Hi Mark, dear DM community

While I don't care too much about the particulars of the time series,
I do care about consistency, so...

On Thu, Feb 16, 2017 at 01:16:58PM -0500, CresitelloDittmar, Mark wrote:
> science cases) and am pleased to
> see that there is a high degree of compatibility with the Cube
> representation.  So much so that I'm
> confused about comments/objections regarding the cube model dependencies.

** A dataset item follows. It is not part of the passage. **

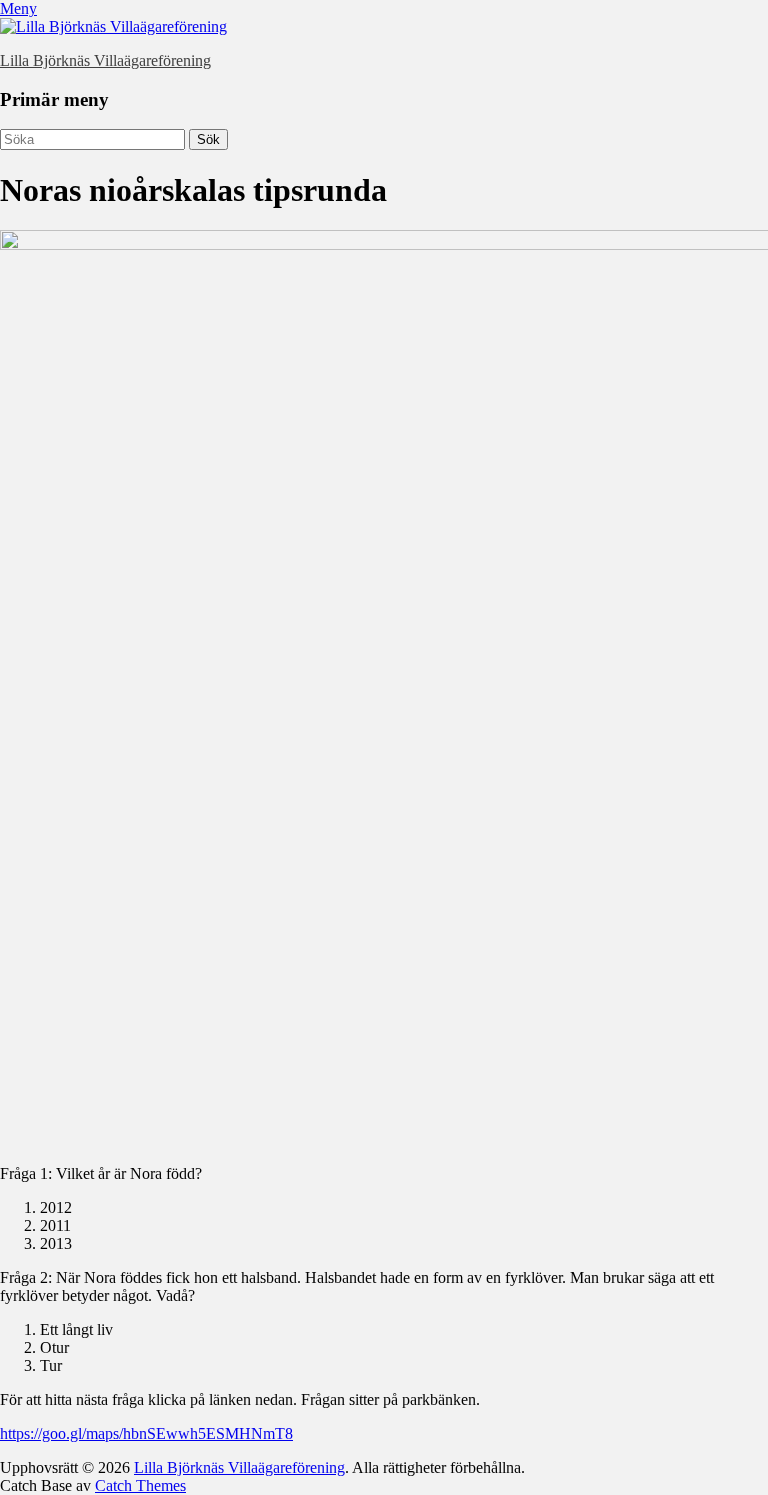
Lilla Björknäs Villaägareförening (105, 60)
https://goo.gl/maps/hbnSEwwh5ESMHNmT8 (146, 1433)
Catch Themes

... that's a relief.  The other thing, however, I really care about
is DM independence, and there I beleive there's not much
compatibility yet.  

My basic premise is that as soon as DMs import one another (excepting
small "utility DMs" like ivoa in the VO-DML proposal), we quickly
have a system in which you can't change a thing without bringing down
everything.  Much like four points connected to each other to form a
rigid pyramid in which you can't move a vertex without moving at
least two others.

And hence let me try once more to explain why I think we're now in a
position to stop "cross-importing" datasets (as NDCube still does)
and migrate to a nice model of smallish, specialised, independently
developable DMs.

>    + Section 3.1
>       "because we use them as black boxes, it does not matter if these data
> models change.."
>       I'm not sure this is true.. or if it is, it is due to glossing over
>       some details.
>         o it looks like you're saying that a Time Series instance has
>            ObsDataset metadata as
>            described in 'the Dataset model'.. presumably any version thereof

Exactly: any version thereof.  Or, if necessary, multiple versions
thereof.  Let's take DatasetDM as an example.  Schematically, the
annotation would be something like

  creatorDID: ivo://foo.bar/quux?1
  dataProductType: timeseries

Note that this works independently of all other annotation.  A
document with such a thing, by this annotation, *is an* instance of
Dataset.  That it's also an instance of NDCube (say) is irrelevant
for this fact (and conversely, NDCube, as a way to reference array
axes and/or table columns and label them as independent and dependent
axes, doesn't need to know anything about that).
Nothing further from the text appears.